## Data shown
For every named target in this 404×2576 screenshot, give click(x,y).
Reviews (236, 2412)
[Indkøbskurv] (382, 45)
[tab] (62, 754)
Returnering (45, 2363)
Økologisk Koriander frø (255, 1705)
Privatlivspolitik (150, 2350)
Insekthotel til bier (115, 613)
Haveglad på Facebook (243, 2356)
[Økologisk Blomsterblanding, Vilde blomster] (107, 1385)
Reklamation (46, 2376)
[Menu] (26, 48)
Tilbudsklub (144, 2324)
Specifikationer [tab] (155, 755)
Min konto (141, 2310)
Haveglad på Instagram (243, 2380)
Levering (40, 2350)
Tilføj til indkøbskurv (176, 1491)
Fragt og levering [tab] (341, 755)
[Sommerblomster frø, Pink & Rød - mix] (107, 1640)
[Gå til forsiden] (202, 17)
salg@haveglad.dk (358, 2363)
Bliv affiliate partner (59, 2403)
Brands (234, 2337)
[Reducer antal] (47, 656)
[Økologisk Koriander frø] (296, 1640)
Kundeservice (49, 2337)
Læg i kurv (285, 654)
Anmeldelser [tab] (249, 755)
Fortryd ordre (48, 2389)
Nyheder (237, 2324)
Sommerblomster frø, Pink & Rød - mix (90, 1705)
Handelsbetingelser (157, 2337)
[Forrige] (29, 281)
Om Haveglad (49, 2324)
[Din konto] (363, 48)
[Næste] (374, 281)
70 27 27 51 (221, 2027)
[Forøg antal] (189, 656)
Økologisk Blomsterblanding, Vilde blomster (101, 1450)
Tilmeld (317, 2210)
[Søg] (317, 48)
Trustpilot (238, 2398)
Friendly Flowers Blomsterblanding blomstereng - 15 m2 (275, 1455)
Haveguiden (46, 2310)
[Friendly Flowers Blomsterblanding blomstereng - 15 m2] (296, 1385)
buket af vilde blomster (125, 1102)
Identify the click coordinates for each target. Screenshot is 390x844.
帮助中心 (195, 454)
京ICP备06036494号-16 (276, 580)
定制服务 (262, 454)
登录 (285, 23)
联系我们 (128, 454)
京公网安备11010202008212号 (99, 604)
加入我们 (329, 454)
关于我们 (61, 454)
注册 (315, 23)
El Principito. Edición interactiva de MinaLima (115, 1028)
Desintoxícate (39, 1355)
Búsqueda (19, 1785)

## Directions
Find the line with "buket af vilde blomster (125, 1102)". Transcribe it and every line after it exactly, through the end of the records above, and nothing else.

## Response area
buket af vilde blomster (125, 1102)
Identify the click coordinates for each target. Screenshot is 390x844.
帮助中心 (195, 454)
京ICP备06036494号-16 (276, 580)
定制服务 (262, 454)
登录 (285, 23)
联系我们 (128, 454)
京公网安备11010202008212号 (99, 604)
加入我们 (329, 454)
关于我们 (61, 454)
注册 (315, 23)
El Principito. Edición interactiva de MinaLima (115, 1028)
Desintoxícate (39, 1355)
Búsqueda (19, 1785)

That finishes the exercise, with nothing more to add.